In the data that follows, find the line with "Given: Click the"; transcribe it, every later line up to the one with "The height and", and that line as well, exactly and with no others.

▸ Provided material:
· · ·
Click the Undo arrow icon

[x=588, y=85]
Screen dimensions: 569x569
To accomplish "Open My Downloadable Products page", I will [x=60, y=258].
· · ·
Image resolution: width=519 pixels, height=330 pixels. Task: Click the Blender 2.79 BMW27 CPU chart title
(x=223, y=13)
· · ·
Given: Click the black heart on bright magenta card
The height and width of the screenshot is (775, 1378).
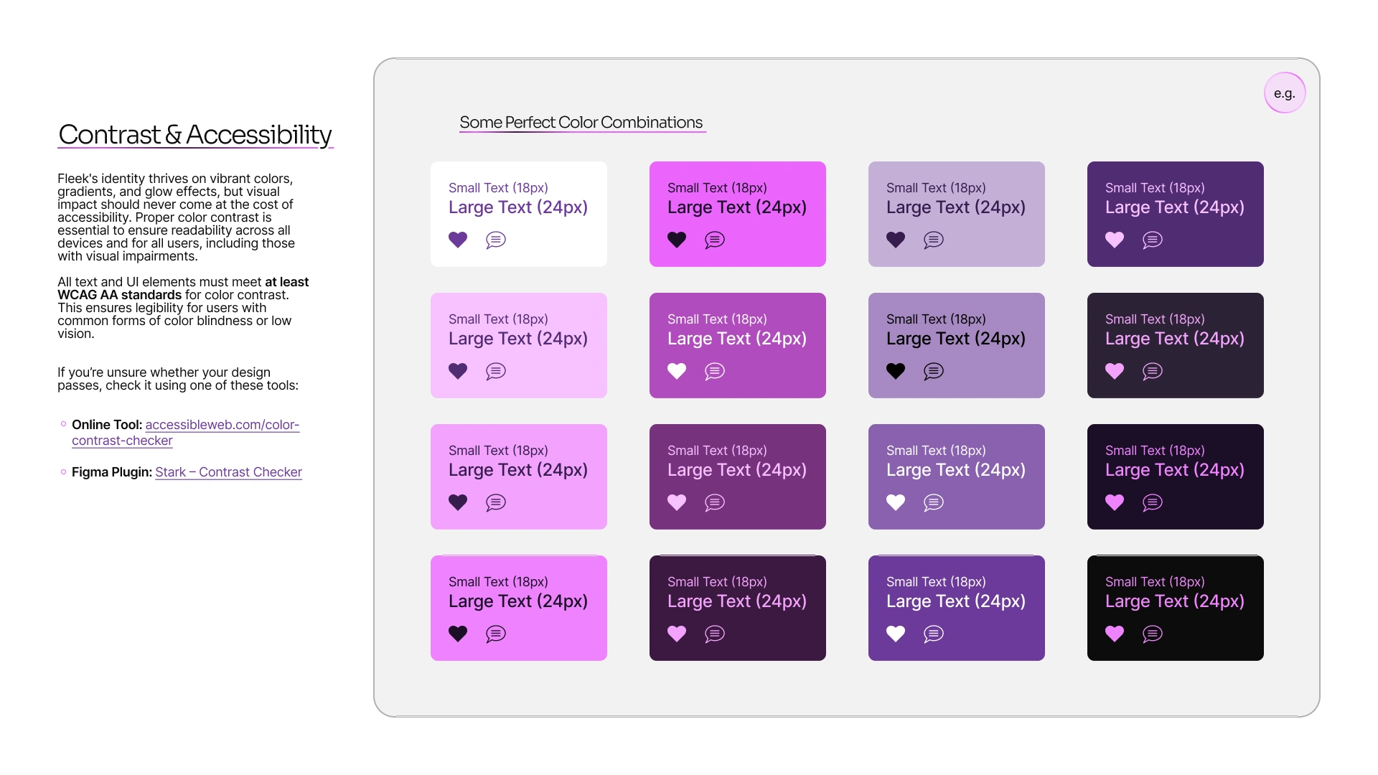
· · ·
▸ Result for this exercise:
Given: Click the black heart on bright magenta card
The height and width of the screenshot is (775, 1378).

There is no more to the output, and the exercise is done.